Work task.
In the listing below, start your output at the line with "Task: Turn on Sensi + 2000" and end it after the line with "Given: Click the payments credit card icon", copying every line exactly.

Data in this exercise.
◆ ◆ ◆ ◆ ◆ ◆ ◆
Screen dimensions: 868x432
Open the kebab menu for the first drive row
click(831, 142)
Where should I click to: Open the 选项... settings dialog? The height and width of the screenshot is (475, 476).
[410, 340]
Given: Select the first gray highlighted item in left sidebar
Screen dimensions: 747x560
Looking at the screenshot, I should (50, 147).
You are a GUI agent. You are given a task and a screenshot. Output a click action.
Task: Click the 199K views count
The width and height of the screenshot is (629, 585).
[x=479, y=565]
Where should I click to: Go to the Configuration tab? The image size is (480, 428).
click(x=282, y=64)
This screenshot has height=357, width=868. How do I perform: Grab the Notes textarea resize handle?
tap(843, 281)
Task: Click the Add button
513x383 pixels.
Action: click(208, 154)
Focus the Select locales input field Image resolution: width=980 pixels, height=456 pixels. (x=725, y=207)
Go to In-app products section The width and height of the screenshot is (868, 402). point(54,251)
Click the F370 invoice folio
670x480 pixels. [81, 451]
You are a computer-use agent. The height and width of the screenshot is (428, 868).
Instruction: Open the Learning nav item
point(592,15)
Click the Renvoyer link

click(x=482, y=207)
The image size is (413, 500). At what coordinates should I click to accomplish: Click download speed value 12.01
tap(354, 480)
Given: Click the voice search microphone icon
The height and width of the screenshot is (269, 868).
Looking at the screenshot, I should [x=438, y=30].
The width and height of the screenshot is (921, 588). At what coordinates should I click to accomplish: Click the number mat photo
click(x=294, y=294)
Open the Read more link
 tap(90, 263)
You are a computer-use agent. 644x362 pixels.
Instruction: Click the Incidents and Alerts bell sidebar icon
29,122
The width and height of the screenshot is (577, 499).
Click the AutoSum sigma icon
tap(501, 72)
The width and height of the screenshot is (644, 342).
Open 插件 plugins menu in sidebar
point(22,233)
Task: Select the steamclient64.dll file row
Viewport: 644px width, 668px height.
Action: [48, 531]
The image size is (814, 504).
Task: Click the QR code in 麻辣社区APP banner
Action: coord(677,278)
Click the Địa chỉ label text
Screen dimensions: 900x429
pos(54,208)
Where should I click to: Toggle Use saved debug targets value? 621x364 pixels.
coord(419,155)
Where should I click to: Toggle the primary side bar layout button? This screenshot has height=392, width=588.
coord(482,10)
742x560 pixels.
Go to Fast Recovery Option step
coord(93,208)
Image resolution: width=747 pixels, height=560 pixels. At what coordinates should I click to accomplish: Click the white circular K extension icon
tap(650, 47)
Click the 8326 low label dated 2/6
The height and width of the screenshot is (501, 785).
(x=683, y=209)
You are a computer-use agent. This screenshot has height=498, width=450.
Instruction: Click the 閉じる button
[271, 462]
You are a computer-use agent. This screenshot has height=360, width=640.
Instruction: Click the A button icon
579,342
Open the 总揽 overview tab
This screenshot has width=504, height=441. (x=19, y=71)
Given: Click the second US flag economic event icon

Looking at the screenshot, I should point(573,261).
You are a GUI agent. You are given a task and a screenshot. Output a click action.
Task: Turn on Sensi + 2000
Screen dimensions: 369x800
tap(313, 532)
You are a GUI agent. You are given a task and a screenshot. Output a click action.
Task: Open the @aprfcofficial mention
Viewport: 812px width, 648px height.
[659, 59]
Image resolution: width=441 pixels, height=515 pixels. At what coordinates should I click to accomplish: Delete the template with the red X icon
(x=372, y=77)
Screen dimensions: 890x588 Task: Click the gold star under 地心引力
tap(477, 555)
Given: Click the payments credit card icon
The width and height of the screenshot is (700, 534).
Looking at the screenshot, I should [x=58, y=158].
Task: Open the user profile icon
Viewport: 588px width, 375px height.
◆ ◆ ◆ ◆ ◆ ◆ ◆
Exercise answer.
Task: Turn on Sensi + 2000
Screen dimensions: 369x800
tap(313, 532)
You are a GUI agent. You are given a task and a screenshot. Output a click action.
Task: Open the @aprfcofficial mention
Viewport: 812px width, 648px height.
[659, 59]
Image resolution: width=441 pixels, height=515 pixels. At what coordinates should I click to accomplish: Delete the template with the red X icon
(x=372, y=77)
Screen dimensions: 890x588 Task: Click the gold star under 地心引力
tap(477, 555)
Given: Click the payments credit card icon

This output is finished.